▸ **AIM**:
Please set down the records word for word, from the line containing "Return the (X, Y)" up to and including the line containing "Mono is located at coordinates (98, 789).", and leave the pictures out.

▸ **RECORDS SHOWN**:
○ ○ ○ ○ ○ ○ ○
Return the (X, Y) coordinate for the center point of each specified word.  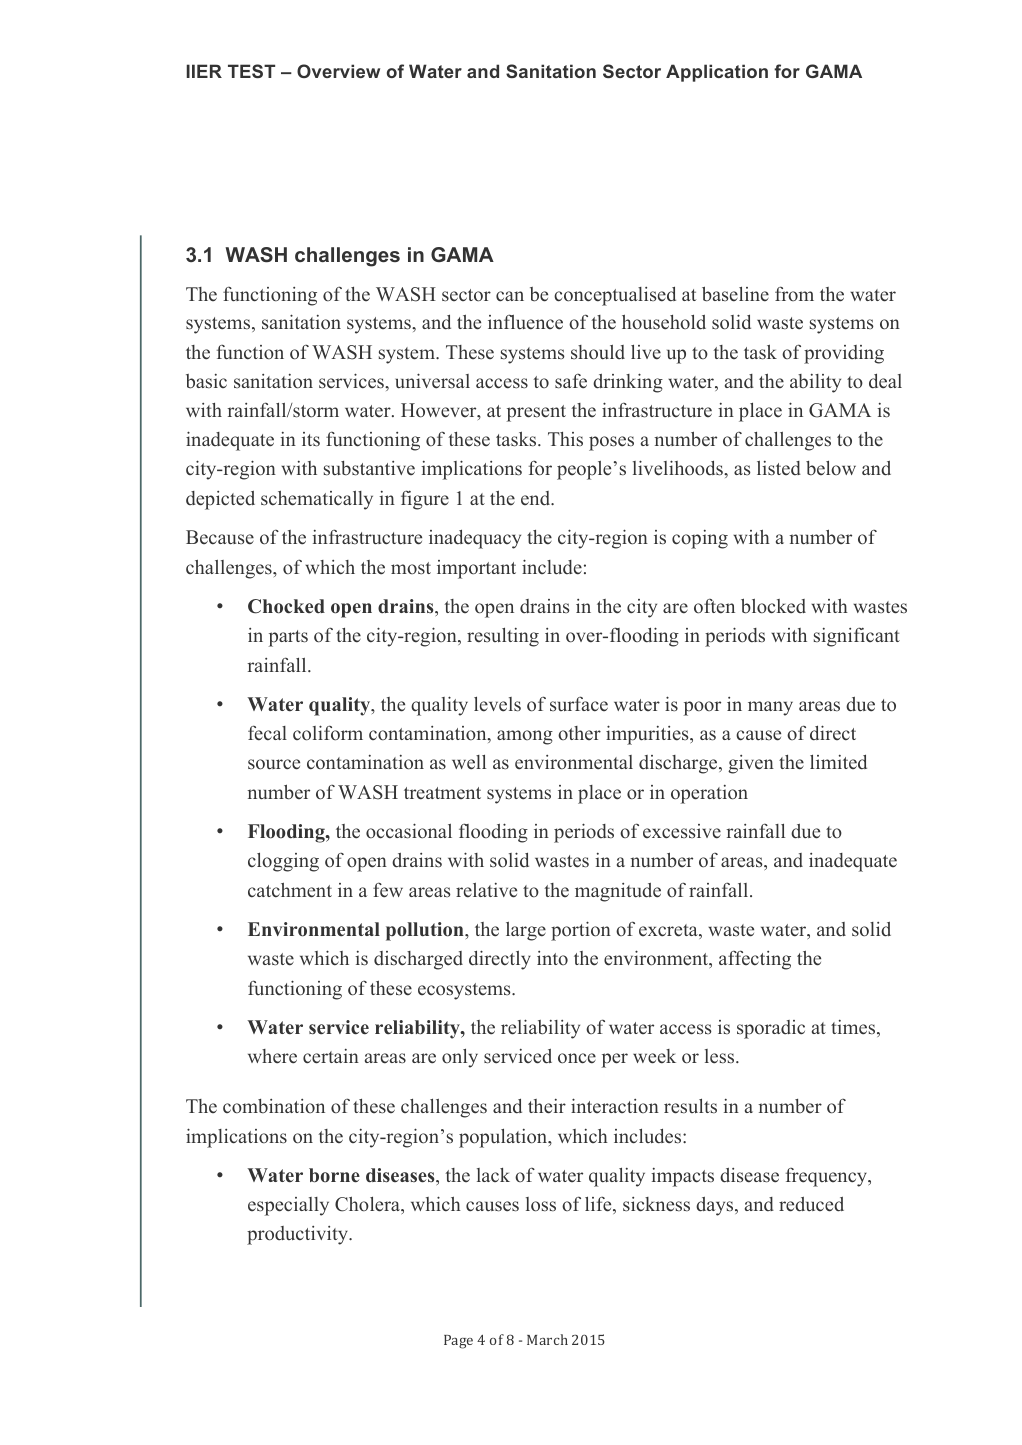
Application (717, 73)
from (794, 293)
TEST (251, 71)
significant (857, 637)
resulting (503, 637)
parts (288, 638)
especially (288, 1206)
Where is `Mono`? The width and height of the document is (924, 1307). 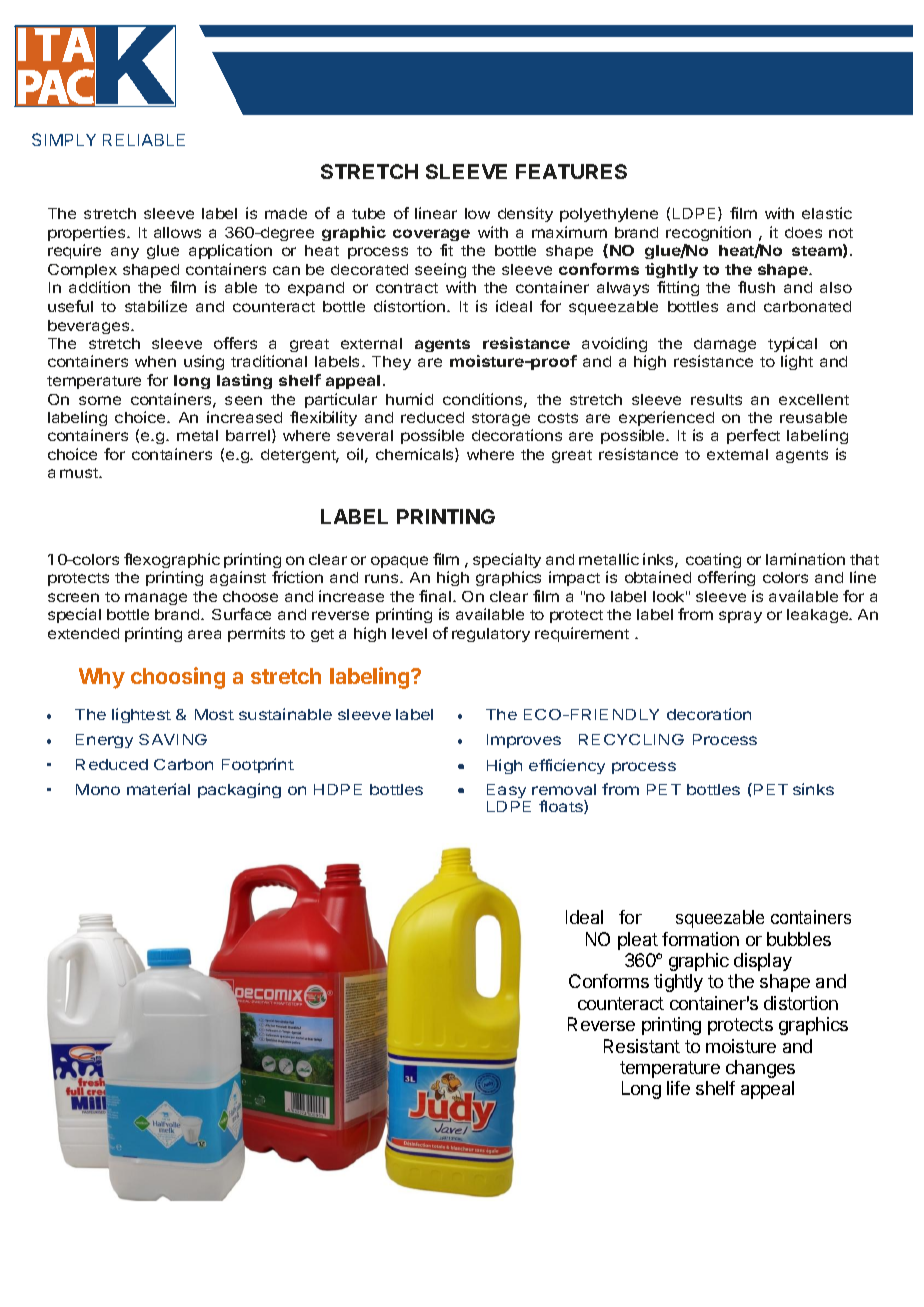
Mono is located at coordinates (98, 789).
○ ○ ○ ○ ○ ○ ○
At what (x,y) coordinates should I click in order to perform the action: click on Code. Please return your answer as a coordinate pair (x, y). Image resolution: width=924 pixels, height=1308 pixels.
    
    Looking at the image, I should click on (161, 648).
○ ○ ○ ○ ○ ○ ○
▸ **FINAL ANSWER**:
Return the (X, Y) coordinate for the center point of each specified word.  
Application (717, 73)
from (794, 293)
TEST (251, 71)
significant (857, 637)
resulting (503, 637)
parts (288, 638)
especially (288, 1206)
Where is `Mono`? The width and height of the document is (924, 1307). 
Mono is located at coordinates (98, 789).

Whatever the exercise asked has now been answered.